» **Source material**:
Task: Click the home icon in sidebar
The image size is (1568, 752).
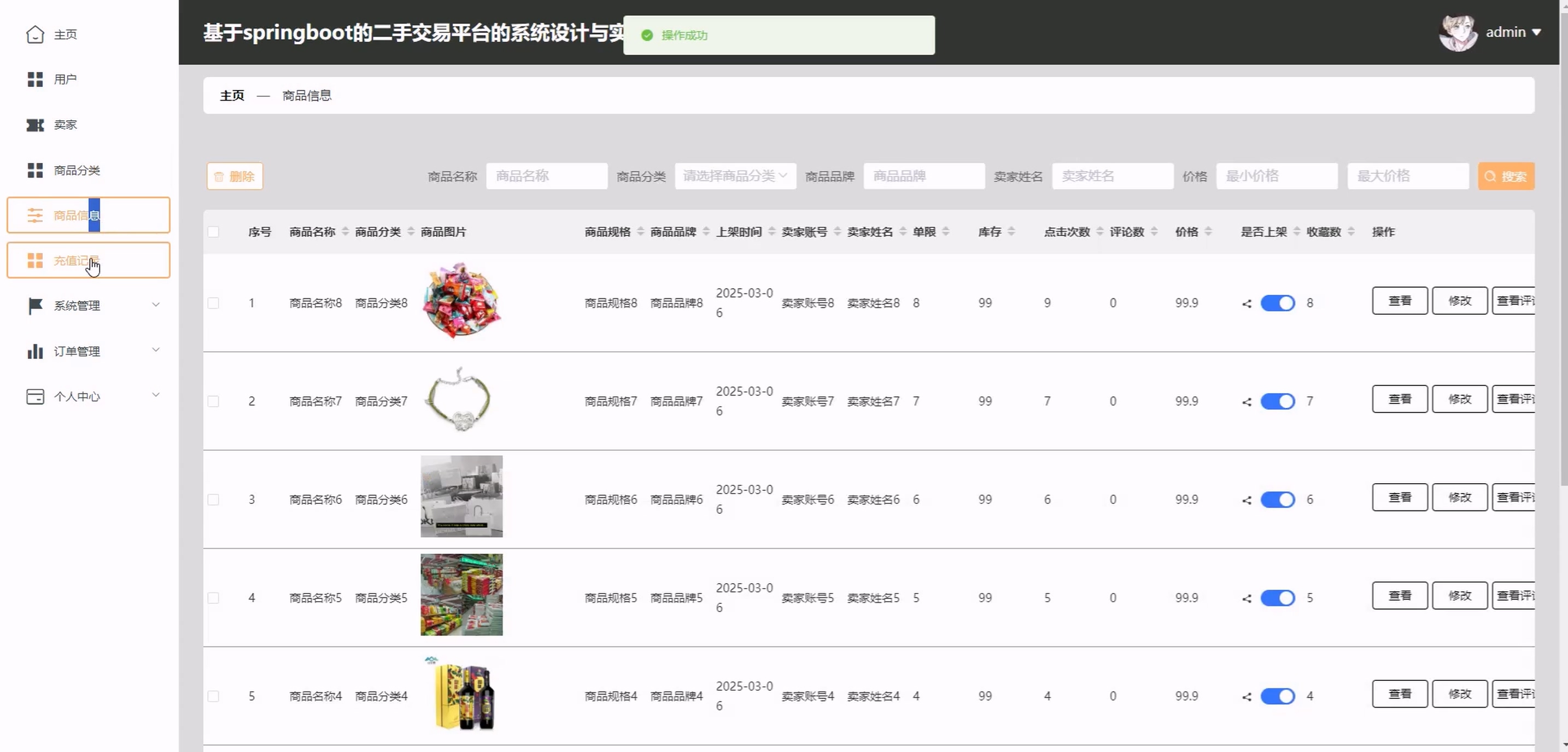Action: pos(34,34)
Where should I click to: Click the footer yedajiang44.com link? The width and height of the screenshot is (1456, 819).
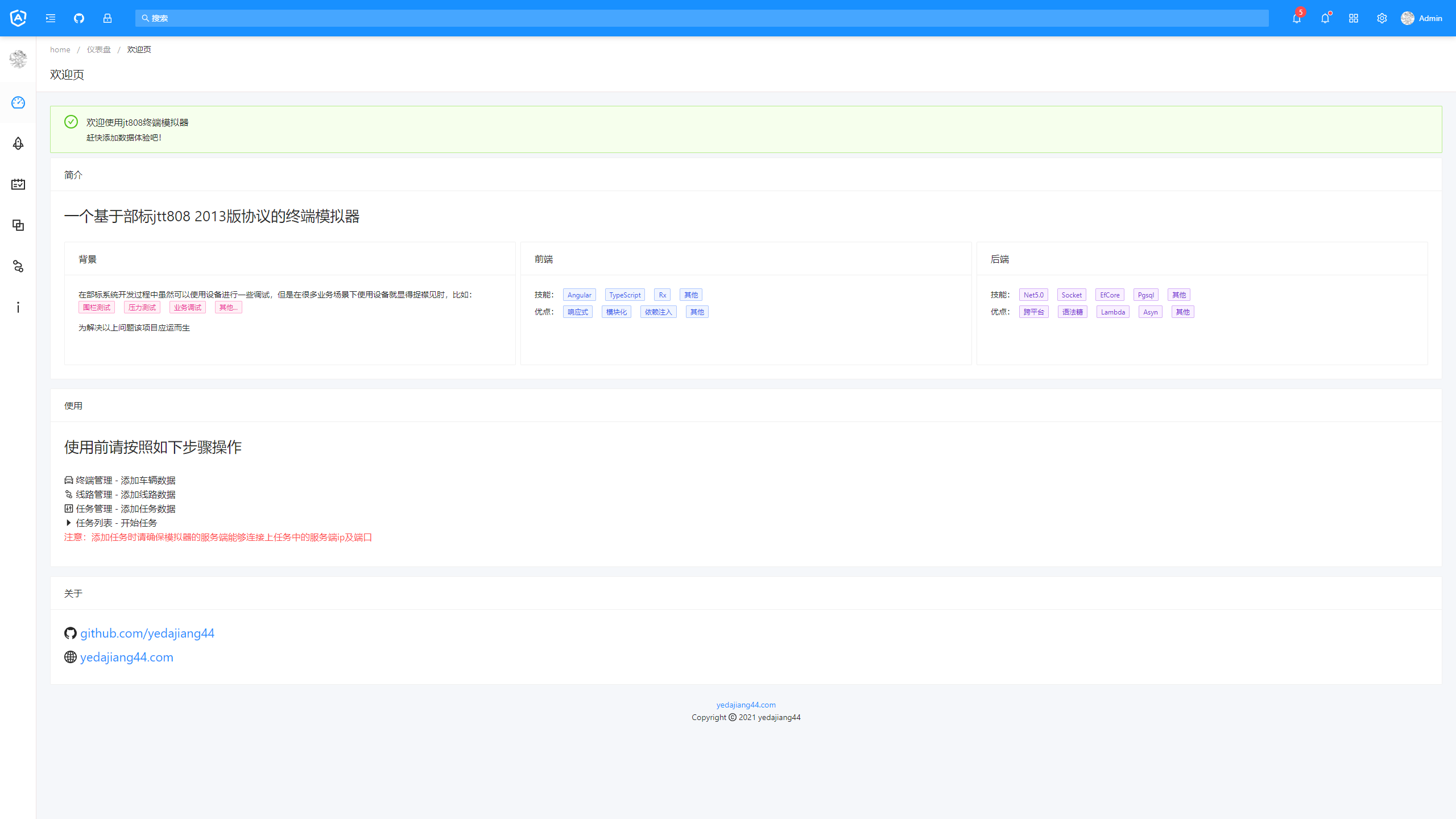tap(746, 705)
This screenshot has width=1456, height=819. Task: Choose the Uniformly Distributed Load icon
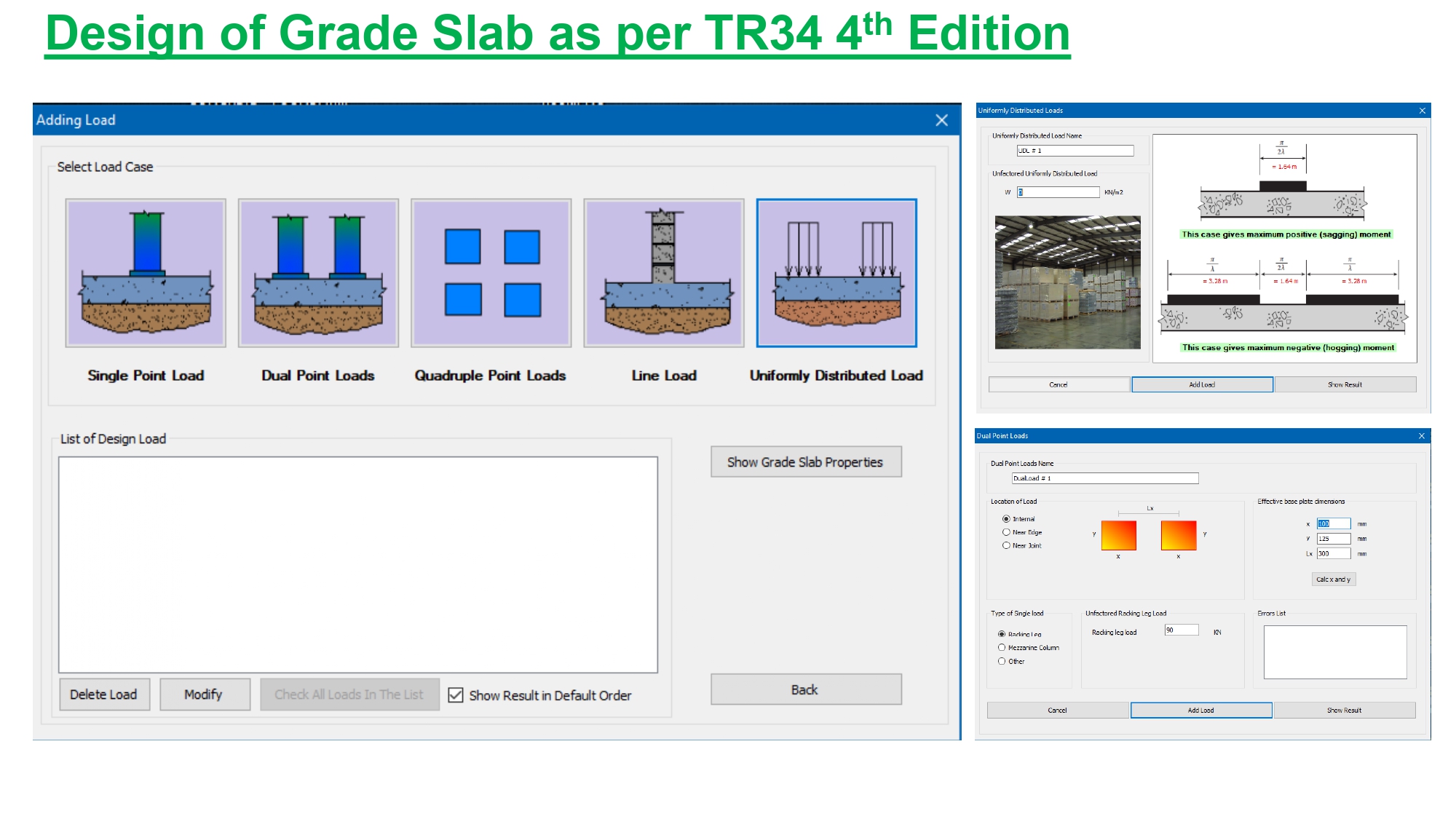pyautogui.click(x=836, y=273)
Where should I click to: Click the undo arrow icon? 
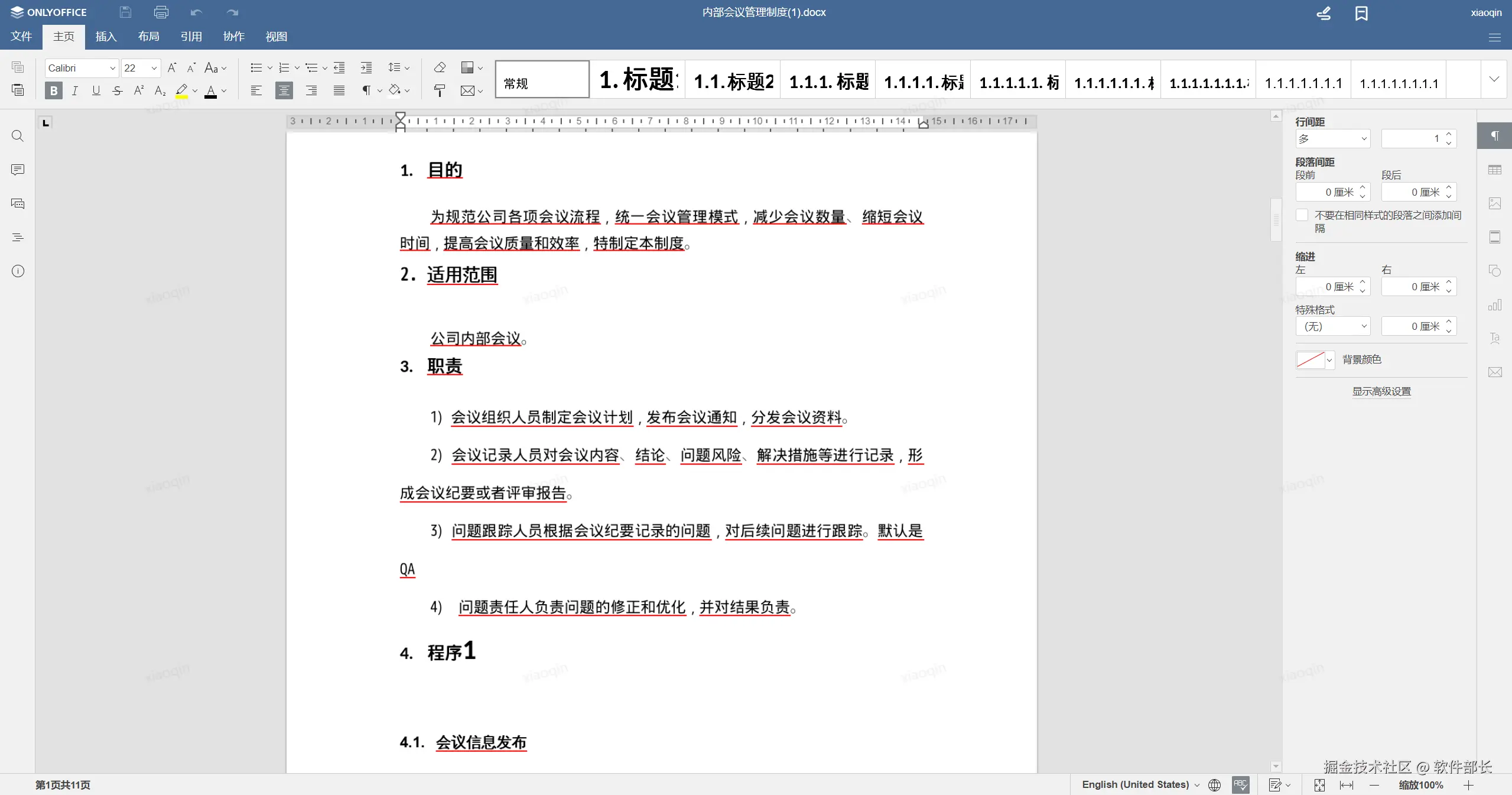(196, 12)
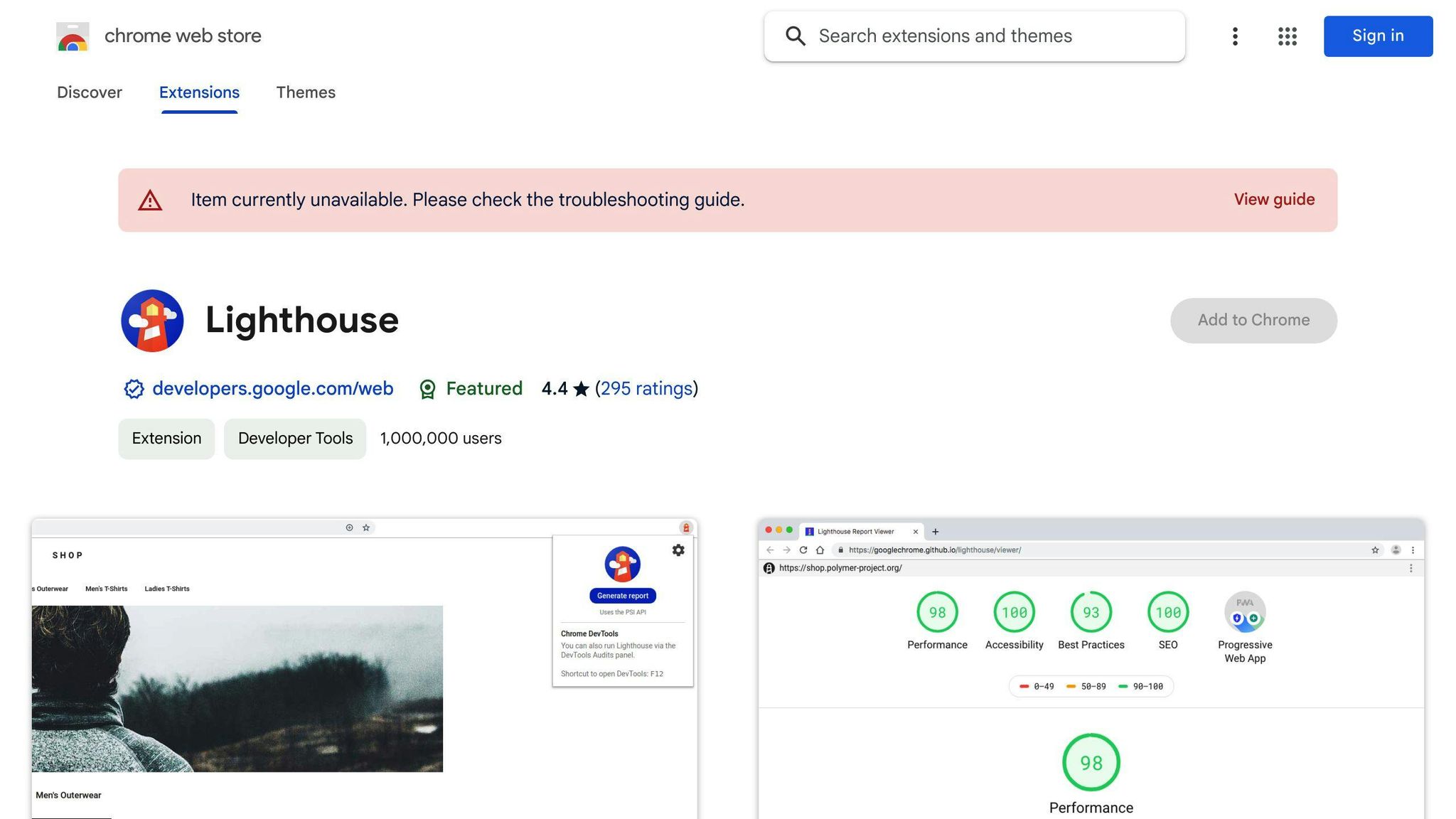Open the View guide link
This screenshot has width=1456, height=819.
tap(1274, 200)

» **Brief**: All the lines above are to be given again exactly as they read, with the pictures removed.

» **Task output**:
Task: Click the home icon in sidebar
The image size is (1568, 752).
Action: pos(34,34)
Where should I click to: Click the footer yedajiang44.com link? The width and height of the screenshot is (1456, 819).
tap(746, 705)
This screenshot has width=1456, height=819. Task: Choose the Uniformly Distributed Load icon
pyautogui.click(x=836, y=273)
Where should I click to: Click the undo arrow icon? 
(196, 12)
Open the View guide link
This screenshot has width=1456, height=819.
tap(1274, 200)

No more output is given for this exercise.